#### [What is expected]
Starting at the line below with "Where should I click to: Click" and stopping at the line with "Screen dimensions: 1711x832", please print each line exactly, those two included, and skip every picture.

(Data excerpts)
┌──

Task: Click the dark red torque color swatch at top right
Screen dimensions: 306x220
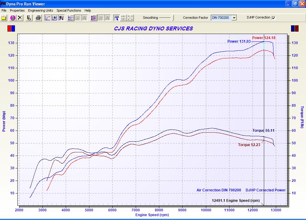Action: 297,29
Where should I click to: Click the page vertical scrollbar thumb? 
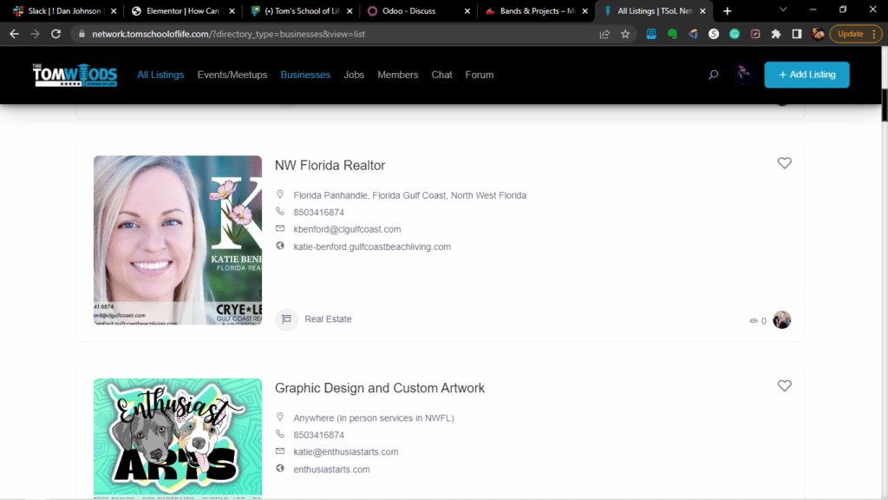884,105
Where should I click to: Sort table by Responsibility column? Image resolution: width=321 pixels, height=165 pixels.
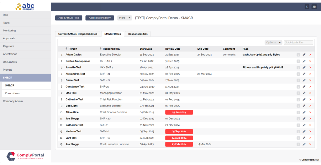click(110, 49)
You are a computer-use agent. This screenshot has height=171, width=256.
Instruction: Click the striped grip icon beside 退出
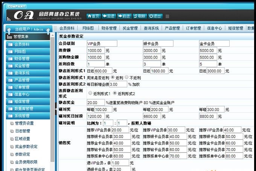[x=168, y=16]
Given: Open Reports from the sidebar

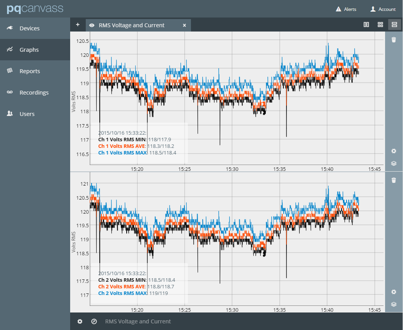Looking at the screenshot, I should 30,71.
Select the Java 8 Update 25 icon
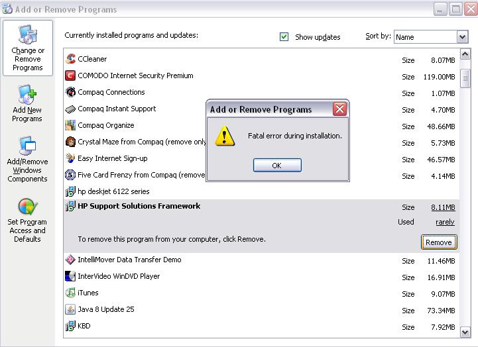Screen dimensions: 478x347 pyautogui.click(x=70, y=310)
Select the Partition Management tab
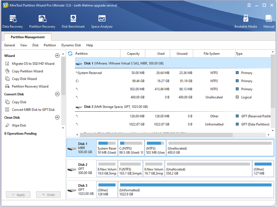The height and width of the screenshot is (207, 277). pos(28,37)
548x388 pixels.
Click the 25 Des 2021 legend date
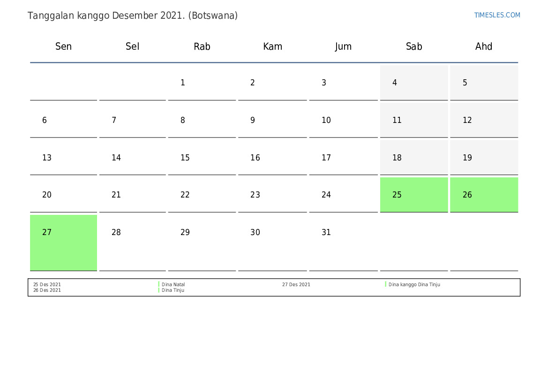(x=47, y=284)
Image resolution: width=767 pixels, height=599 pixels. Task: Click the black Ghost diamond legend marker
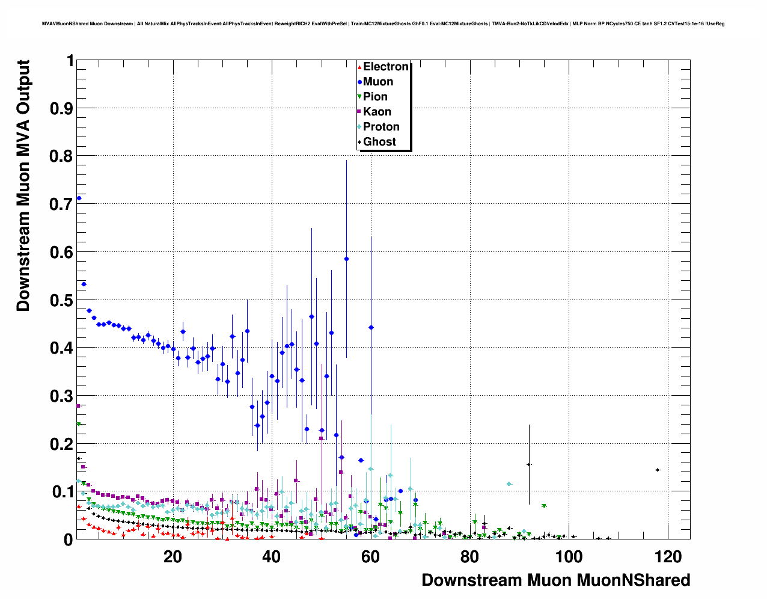tap(359, 142)
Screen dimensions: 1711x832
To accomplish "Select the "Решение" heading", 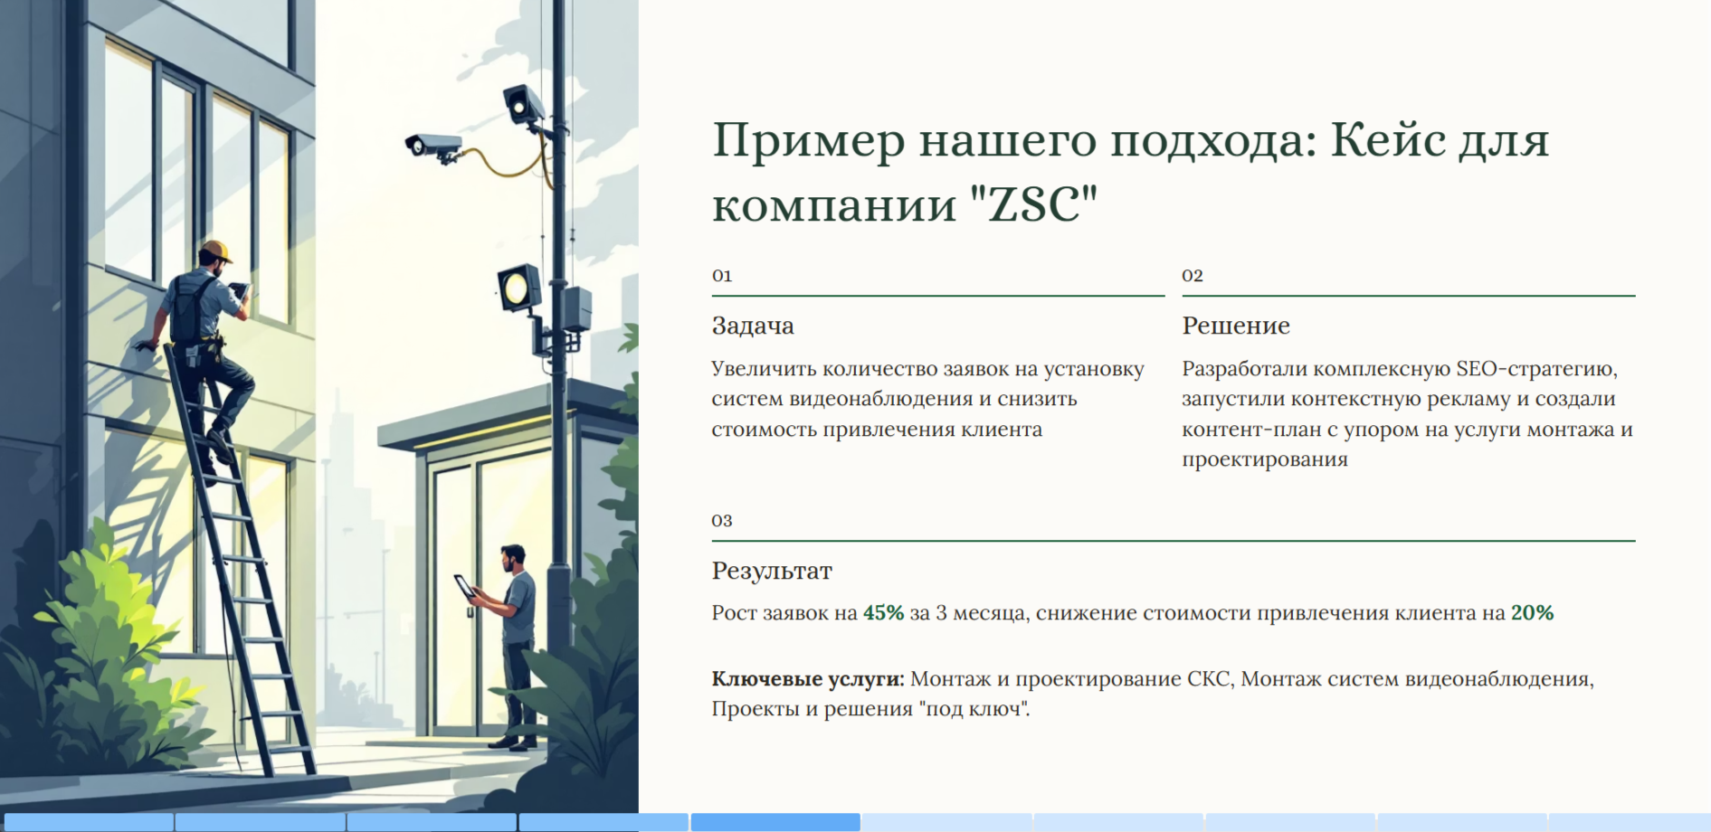I will (x=1236, y=326).
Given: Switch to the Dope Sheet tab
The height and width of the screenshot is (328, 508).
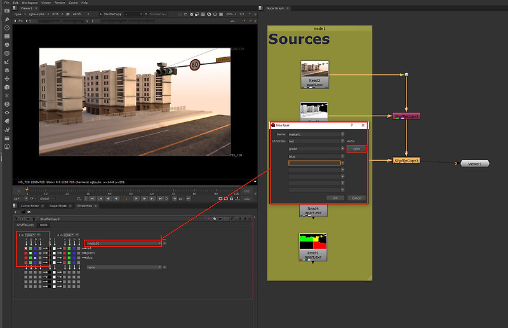Looking at the screenshot, I should (x=58, y=206).
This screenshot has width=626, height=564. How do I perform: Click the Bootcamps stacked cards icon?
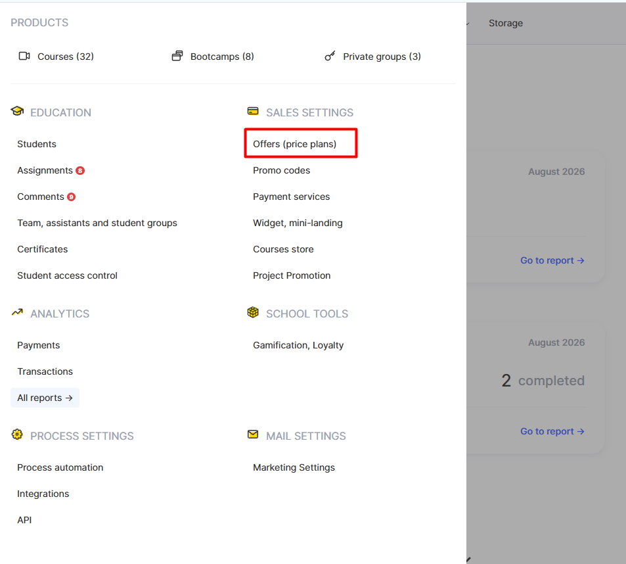click(177, 56)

└──

#### [Written solution]
Where should I click to: Click the page vertical scrollbar thumb? 
884,105
Where should I click to: Sort table by Responsibility column? Image resolution: width=321 pixels, height=165 pixels.
click(110, 49)
You are a computer-use agent. This screenshot has height=171, width=256.
Instruction: Click the striped grip icon beside 退出
[x=168, y=16]
Given: Open Reports from the sidebar

Looking at the screenshot, I should 30,71.
Select the Java 8 Update 25 icon
Screen dimensions: 478x347 pyautogui.click(x=70, y=310)
Select the Partition Management tab
The height and width of the screenshot is (207, 277). pos(28,37)
548x388 pixels.
Click the 25 Des 2021 legend date
(x=47, y=284)
Image resolution: width=767 pixels, height=599 pixels. Task: Click the black Ghost diamond legend marker
tap(359, 142)
Screen dimensions: 1711x832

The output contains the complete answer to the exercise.